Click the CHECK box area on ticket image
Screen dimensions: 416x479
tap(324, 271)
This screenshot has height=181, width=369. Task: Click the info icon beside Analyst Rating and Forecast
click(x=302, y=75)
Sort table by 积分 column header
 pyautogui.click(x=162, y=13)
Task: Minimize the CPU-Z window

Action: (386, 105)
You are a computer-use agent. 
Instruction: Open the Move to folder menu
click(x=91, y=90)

= = =

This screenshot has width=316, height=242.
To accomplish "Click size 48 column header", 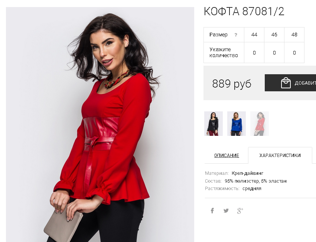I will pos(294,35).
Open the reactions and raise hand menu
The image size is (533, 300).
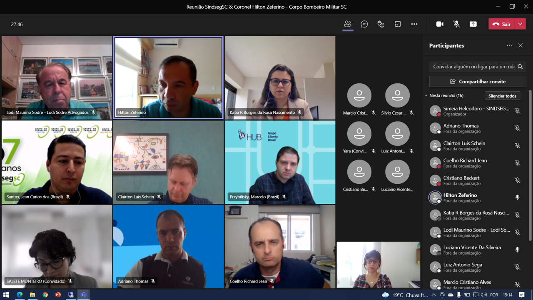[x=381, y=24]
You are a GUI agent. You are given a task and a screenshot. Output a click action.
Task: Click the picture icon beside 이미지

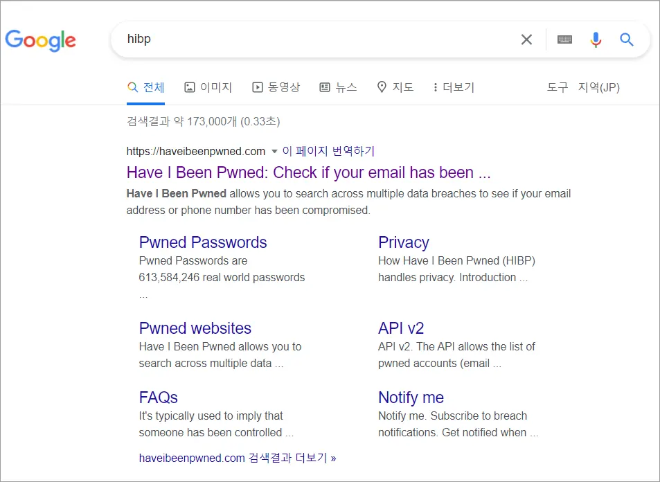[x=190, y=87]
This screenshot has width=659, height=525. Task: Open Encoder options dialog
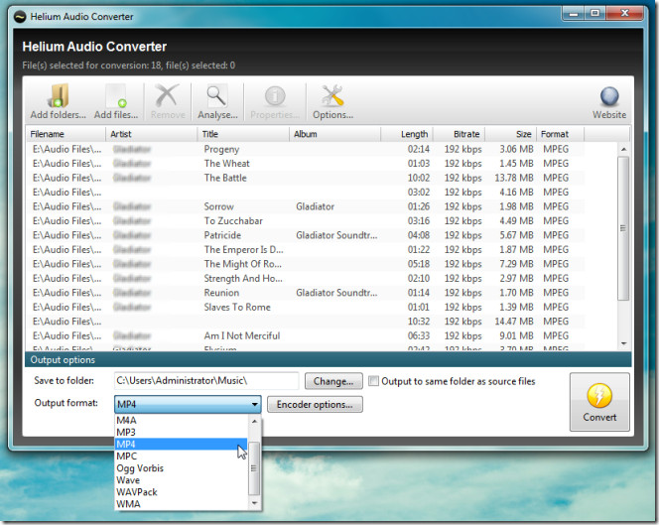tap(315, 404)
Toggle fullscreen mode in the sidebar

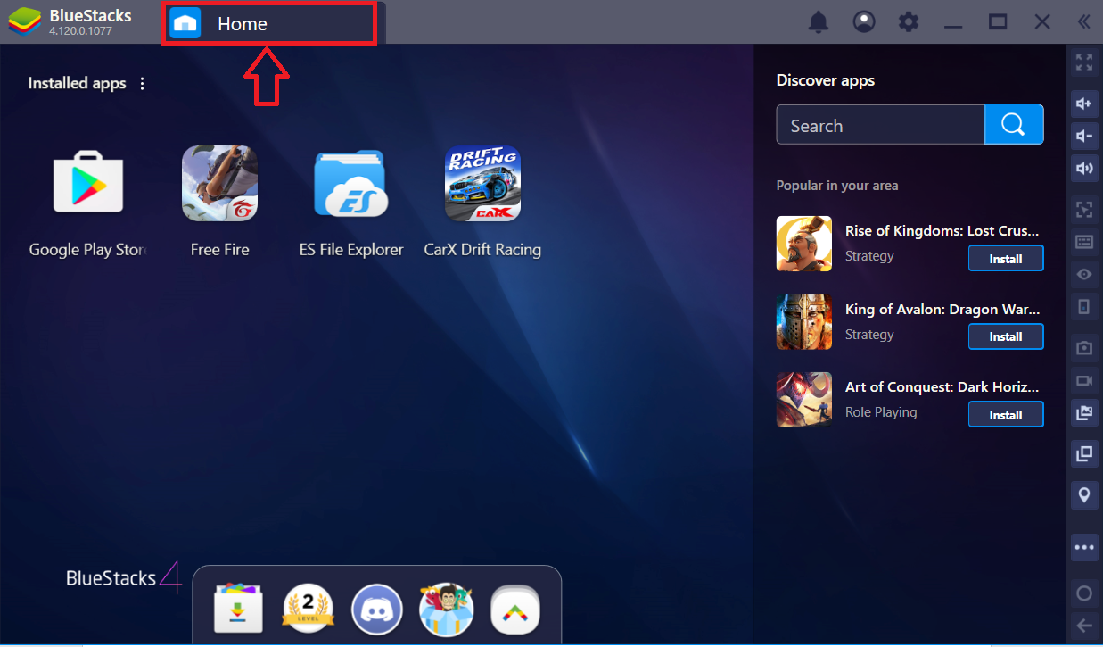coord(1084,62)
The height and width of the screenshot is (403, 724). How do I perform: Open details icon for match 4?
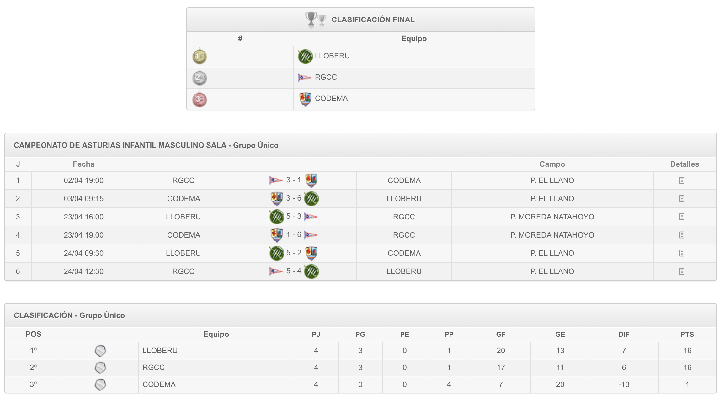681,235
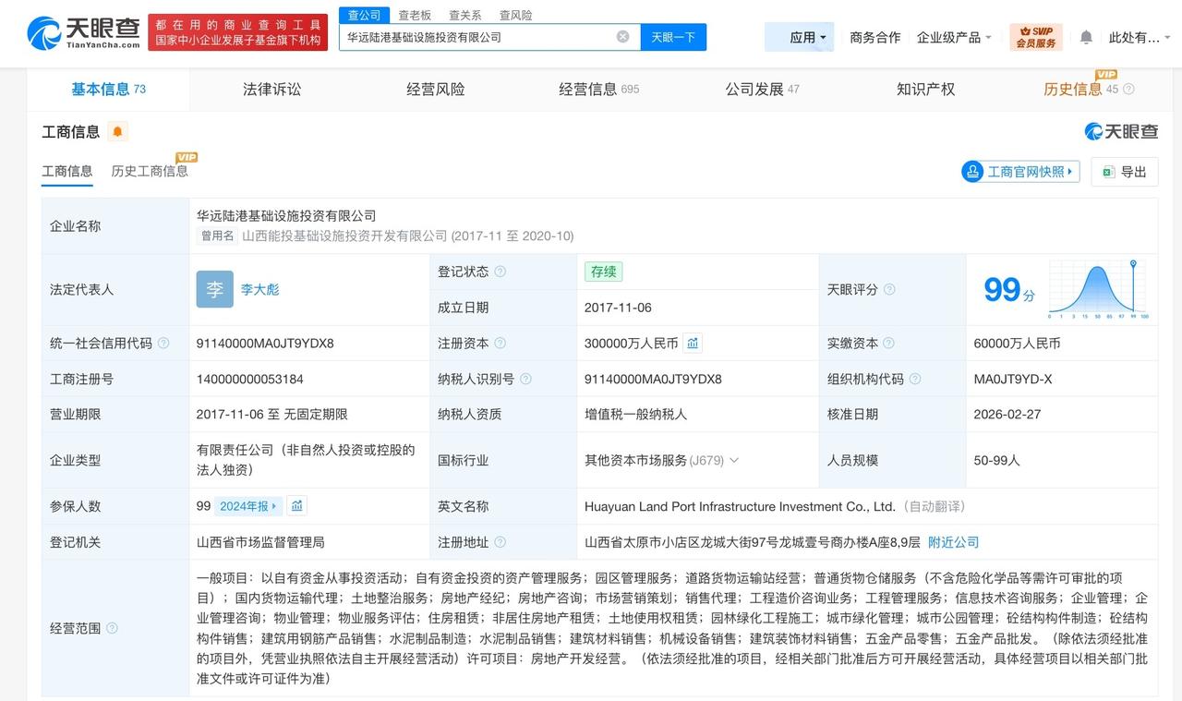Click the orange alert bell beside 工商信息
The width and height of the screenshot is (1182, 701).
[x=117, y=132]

= = =

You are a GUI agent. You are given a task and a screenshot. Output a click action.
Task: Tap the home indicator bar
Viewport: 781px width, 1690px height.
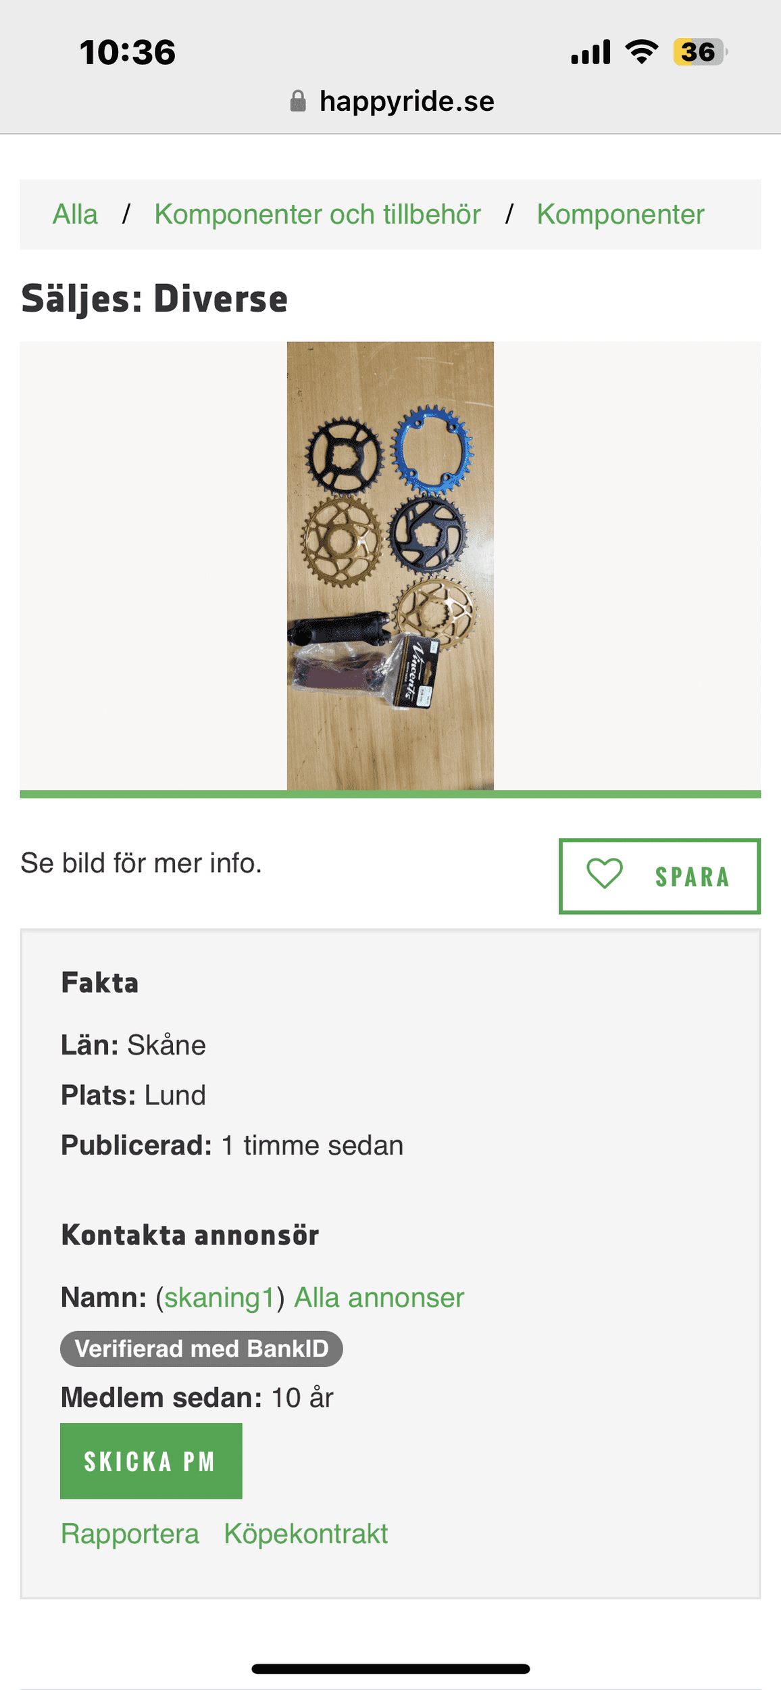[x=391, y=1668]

= = =

Using only the listing above, restate exactly the lines from the line containing "This screenshot has height=181, width=369." through the line containing "You are a computer-use agent.", both included.

This screenshot has height=181, width=369. Task: Click the info icon beside Analyst Rating and Forecast
click(x=302, y=75)
Sort table by 积分 column header
 pyautogui.click(x=162, y=13)
Task: Minimize the CPU-Z window

Action: (386, 105)
You are a computer-use agent. 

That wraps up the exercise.